- Born: 22 April 1919 Warminster, England
- Died: 3 January 1982 (aged 62) Heathcote Junction, Victoria
- Education: Christ's College, Cambridge
- Known for: President of Royal Australasian Ornithologists Union
- Scientific career
- Fields: medicine, ornithology

= Arthur Graham Brown =

Arthur Graham Brown (22 April 1919 – 3 January 1982) was an Australian medical doctor and amateur ornithologist, notable for his involvement with the Royal Australasian Ornithologists Union.

==Early life==
Brown was born on 22 April 1919 in Warminster, England, and emigrated to Australia that same year. He was educated at Glamorgan Preparatory School in Melbourne (1927–29) and Geelong Grammar School (1930–37). In 1938, Brown travelled by sea from Melbourne to England to attend university. (Note: Brown's journal from this journey was later edited by his son, Jonathan Brown, and published in the 2015 book From Colac to Cambridge: A 1938 Sea Journal.) Like his father and grandfather, he pursued a medical career, receiving his education at Christ's College, Cambridge (1938–40) and Middlesex Hospital in London, England (1940–45).

==Ornithology==
Brown joined the Royal Australasian Ornithologists Union in 1936, and the British Ornithologists' Union in 1939. In 1956, he founded the Colac Field Naturalists' Club and was its first President. He joined the Royal Society of Victoria in 1959, and served on its council from 1970 to 1974. In 1968, he became an Honorary Associate in Ornithology at the National Museum of Victoria. He was involved in several extended ornithological field trips, including to north-west Australia in 1959, around the Australian continent in 1962, and to Australia's centre and north-west regions in 1967. He published the first Victorian record of the cattle egret (Ardeola ibis coromanda).

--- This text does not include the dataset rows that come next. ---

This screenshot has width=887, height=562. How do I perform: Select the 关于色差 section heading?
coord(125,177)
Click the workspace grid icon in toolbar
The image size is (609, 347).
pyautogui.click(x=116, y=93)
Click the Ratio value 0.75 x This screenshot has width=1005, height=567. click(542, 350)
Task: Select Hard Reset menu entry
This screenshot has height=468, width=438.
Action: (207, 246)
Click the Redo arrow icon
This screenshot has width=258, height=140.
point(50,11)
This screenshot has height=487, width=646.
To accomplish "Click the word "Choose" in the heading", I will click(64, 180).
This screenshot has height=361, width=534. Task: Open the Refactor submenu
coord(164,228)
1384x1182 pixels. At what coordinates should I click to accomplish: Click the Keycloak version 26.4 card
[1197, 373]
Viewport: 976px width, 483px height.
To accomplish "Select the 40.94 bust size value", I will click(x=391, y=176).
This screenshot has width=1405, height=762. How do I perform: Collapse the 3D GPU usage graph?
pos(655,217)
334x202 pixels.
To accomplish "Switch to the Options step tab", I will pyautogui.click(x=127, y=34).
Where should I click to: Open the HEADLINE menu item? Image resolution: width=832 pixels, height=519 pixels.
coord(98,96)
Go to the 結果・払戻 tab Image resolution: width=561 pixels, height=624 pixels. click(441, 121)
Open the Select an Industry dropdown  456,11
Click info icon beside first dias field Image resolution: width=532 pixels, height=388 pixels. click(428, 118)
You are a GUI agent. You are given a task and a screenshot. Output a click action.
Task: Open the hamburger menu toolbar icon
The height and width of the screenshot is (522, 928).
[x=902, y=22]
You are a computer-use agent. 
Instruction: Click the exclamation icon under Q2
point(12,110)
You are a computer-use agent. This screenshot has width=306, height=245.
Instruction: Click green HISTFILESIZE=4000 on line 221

Brown served as President of the Royal Australasian Ornithologists Union from 1969 to 1972, and presided over efforts to modernise the organisation.

==Personal life and death==
Brown married Joan Frecheville in 1946, and together they had two sons and two daughters. Joan died in 1967 following a long illness. In 1968, he married Noela Downey. Brown died on 3 January 1982 at his home at Heathcote Junction, near Wandong, Victoria, and was survived by his second wife, Noela.